(Records supplied Opens)
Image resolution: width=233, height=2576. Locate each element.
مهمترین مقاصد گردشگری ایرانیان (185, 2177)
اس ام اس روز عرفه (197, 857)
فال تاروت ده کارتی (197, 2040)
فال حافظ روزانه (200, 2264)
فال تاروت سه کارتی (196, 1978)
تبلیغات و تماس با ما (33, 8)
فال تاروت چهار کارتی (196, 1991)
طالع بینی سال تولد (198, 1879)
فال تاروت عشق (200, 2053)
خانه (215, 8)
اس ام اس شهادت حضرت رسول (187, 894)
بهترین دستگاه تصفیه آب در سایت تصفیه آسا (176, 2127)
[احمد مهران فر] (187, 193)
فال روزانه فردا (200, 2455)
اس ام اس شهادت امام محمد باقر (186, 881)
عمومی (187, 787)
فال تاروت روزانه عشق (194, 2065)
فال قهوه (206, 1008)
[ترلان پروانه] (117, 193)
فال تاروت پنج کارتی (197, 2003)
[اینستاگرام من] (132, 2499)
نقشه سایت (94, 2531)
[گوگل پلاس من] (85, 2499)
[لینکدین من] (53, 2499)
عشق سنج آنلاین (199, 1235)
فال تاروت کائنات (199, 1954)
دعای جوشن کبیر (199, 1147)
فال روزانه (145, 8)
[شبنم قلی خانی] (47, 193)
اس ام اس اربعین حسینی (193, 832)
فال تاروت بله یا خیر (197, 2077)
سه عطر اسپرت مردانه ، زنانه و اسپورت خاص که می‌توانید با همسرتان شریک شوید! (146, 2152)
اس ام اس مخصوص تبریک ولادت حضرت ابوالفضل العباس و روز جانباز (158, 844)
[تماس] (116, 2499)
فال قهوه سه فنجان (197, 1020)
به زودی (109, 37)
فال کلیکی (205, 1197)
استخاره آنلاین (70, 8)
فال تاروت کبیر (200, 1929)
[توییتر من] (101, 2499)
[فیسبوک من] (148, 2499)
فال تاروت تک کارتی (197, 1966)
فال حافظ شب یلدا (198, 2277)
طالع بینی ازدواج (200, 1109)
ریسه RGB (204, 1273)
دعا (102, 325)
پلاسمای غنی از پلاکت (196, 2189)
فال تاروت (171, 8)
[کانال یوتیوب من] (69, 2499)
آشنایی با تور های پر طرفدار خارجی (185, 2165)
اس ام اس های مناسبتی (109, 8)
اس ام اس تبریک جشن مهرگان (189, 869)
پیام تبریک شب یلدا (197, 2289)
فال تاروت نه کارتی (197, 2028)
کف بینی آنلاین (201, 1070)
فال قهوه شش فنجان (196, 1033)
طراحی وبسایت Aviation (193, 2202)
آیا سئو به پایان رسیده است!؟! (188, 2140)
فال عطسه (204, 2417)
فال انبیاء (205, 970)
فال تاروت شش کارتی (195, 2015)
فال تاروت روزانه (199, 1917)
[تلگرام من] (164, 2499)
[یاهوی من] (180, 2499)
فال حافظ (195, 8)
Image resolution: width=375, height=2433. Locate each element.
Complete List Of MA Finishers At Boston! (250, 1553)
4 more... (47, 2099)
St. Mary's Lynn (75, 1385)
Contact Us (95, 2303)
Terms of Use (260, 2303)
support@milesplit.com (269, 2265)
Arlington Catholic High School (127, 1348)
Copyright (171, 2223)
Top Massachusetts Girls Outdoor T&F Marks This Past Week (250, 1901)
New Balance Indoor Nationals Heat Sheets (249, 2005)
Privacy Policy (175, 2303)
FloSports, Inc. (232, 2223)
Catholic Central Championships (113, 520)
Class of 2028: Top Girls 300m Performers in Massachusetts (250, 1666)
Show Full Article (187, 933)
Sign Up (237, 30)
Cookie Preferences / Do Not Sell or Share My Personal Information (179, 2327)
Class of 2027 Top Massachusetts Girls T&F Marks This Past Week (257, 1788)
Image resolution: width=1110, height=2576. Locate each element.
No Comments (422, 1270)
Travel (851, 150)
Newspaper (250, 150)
(Records supplied Closes)
§ **Aim of the task**
With the line that contains "فال عطسه (204, 2417)" as the starting point, output each line exactly through the end of the listing above.

§ **Your solution**
فال عطسه (204, 2417)
فال انبیاء (205, 970)
فال تاروت شش کارتی (195, 2015)
فال تاروت روزانه (199, 1917)
[تلگرام من] (164, 2499)
[یاهوی من] (180, 2499)
فال حافظ (195, 8)
Image resolution: width=375, height=2433. Locate each element.
Complete List Of MA Finishers At Boston! (250, 1553)
4 more... (47, 2099)
St. Mary's Lynn (75, 1385)
Contact Us (95, 2303)
Terms of Use (260, 2303)
support@milesplit.com (269, 2265)
Arlington Catholic High School (127, 1348)
Copyright (171, 2223)
Top Massachusetts Girls Outdoor T&F Marks This Past Week (250, 1901)
New Balance Indoor Nationals Heat Sheets (249, 2005)
Privacy Policy (175, 2303)
FloSports, Inc. (232, 2223)
Catholic Central Championships (113, 520)
Class of 2028: Top Girls 300m Performers in Massachusetts (250, 1666)
Show Full Article (187, 933)
Sign Up (237, 30)
Cookie Preferences / Do Not Sell or Share My Personal Information (179, 2327)
Class of 2027 Top Massachusetts Girls T&F Marks This Past Week (257, 1788)
Image resolution: width=1110, height=2576. Locate each element.
No Comments (422, 1270)
Travel (851, 150)
Newspaper (250, 150)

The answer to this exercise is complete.